This study confirms notions from our previous studies of the usefulness of the proteomic approach for understanding of combined cardiovascular events. In a study conducted in 1211 people with diabetes mellitus from 6 different cohorts, MMP‐12, IL‐27 subunit α (IL‐27a), KIM‐1 (kidney injury molecule‐1), FGF‐23, protein S100‐A12, TNFR‐1 (TNF receptor‐1), TNFR‐2, and TRAIL‐R2 were related to incident CVD.12 Of note, IL‐27a and protein S100‐A12 did not seem important in the present study, raising the possibility that those associations might be specific for people with diabetes mellitus. Another study in patients with acute coronary syndromes report associations between GDF‐15 and NT‐proBNP and several specific cardiovascular outcomes, such as myocardial infarction, heart failure, and sudden cardiac death.13
When looking at the analyses of proteins versus the 3 separate outcomes and compared those finding to the 15 proteins being related to the combined CVD end point, most proteins being related to the combined end point were also related to incident heart failure. Of the 3 CVDs, it was also heart failure that showed the largest number of significant protein associations. If this discrepancy versus the other 2 CVDs was due to the fact that the number of incident cases of heart failure was higher than for ischemic stroke and myocardial infarction, or if heart failure as a disease is linked to more pathophysiological pathways than ischemic stroke and myocardial infarction remains to be evaluated.

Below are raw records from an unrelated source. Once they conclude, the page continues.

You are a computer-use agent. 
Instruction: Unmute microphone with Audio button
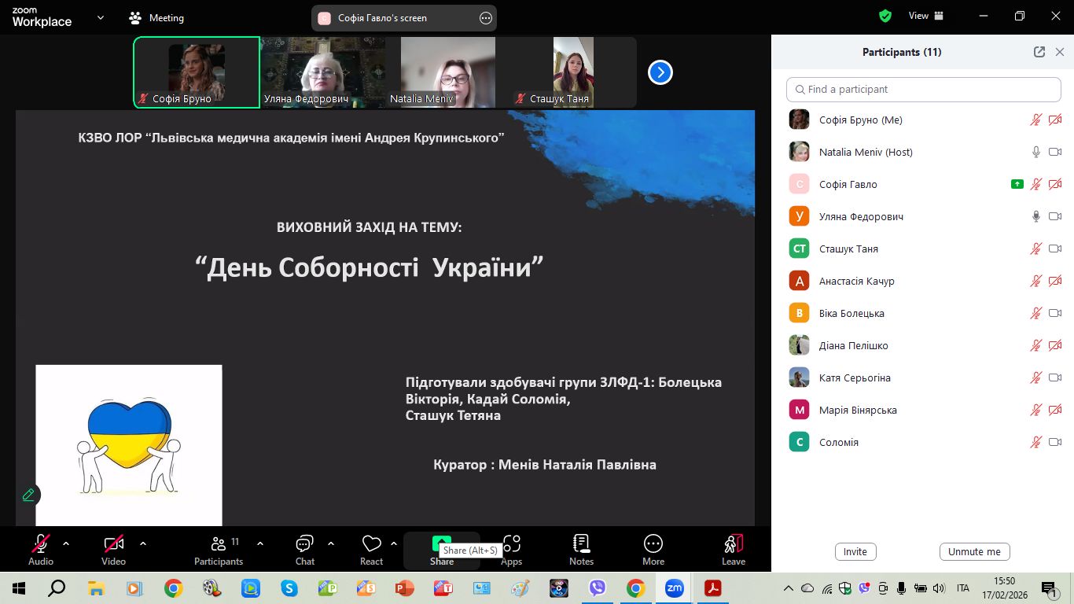coord(41,550)
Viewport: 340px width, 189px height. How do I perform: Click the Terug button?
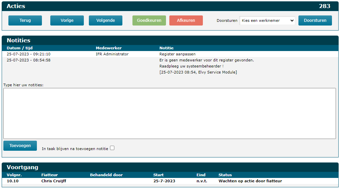click(25, 20)
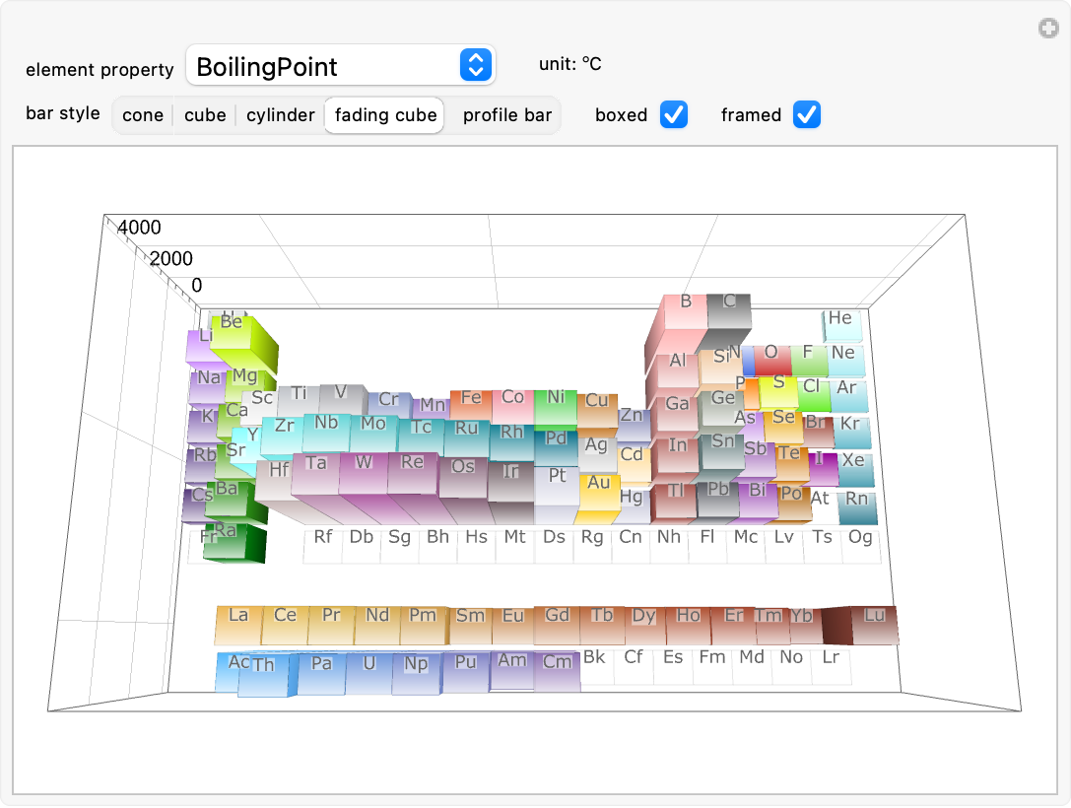Click the plus icon in top-right corner

click(x=1048, y=29)
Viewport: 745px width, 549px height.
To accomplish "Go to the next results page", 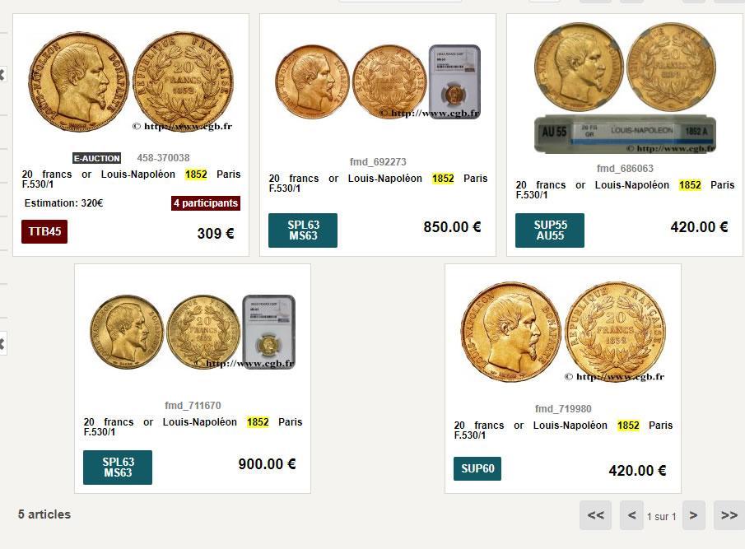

Associations of NT‐proBNP with incidence of cardiovascular events have been well documented previously, using both the PEA technique and conventional ELISAs. In an individual‐participant‐data meta‐analysis conducted in almost 100 000 individuals from 60 different samples, elevated levels of NT‐proBNP were associated with increased risk of the major CVDs.14 In the clinical setting, NT‐proBNP is mainly used to diagnose and follow heart failure patients, but our study along with previous data supports the view that NT‐proBNP might also have a clinically important role in risk prediction in the primary prevention setting.14 In the present study, we used the lasso approach to select proteins for prediction of incident CVD in the PIVUS cohort and validated the 7 identified proteins in the ULSAM cohort, and found a substantial improvement in discrimination. It should however be pointed out that almost all this improvement was due to NT‐proBNP alone. Higher NT‐proBNP is likely not causal for higher CVD risk, but a protective response to an increased risk. Genetic variants in or close to the BNP (NPPB) gene reported to be associated with NT‐proBNP levels were not associated with an increased risk of heart failure in a large population‐based cohort.15 In another genetic study, one single‐nucleatide variation (rs198389) was associated with increased NT‐proBNP levels, a reduced blood pressure, and decreased cardiovascular mortality.16 In another study using Mendelian randomization, genetically determined higher NT‐proBNP levels were causally related to lower blood pressure and a reduced risk of large‐artery stroke.17
GDF‐15 belongs to the transforming growth factor‐beta cytokine superfamily. It is normally produced by immunocompetent cells, but cardiac cells and tumor cells can secrete GDF‐15 during stress. Elevated levels of GDF‐15 have previously been related to mortality in both CVD and cancer,18 and GDF‐15 has been associated with abdominal obesity, other risk factors for CVDs, and markers of subclinical CVD such as endothelial dysfunction, atherosclerosis, left ventricular hypertrophy, and a reduced left ventricular ejection fraction.19 It is therefore unsurprising that this marker was linked to risk of all of the 3 major CVDs in the present study.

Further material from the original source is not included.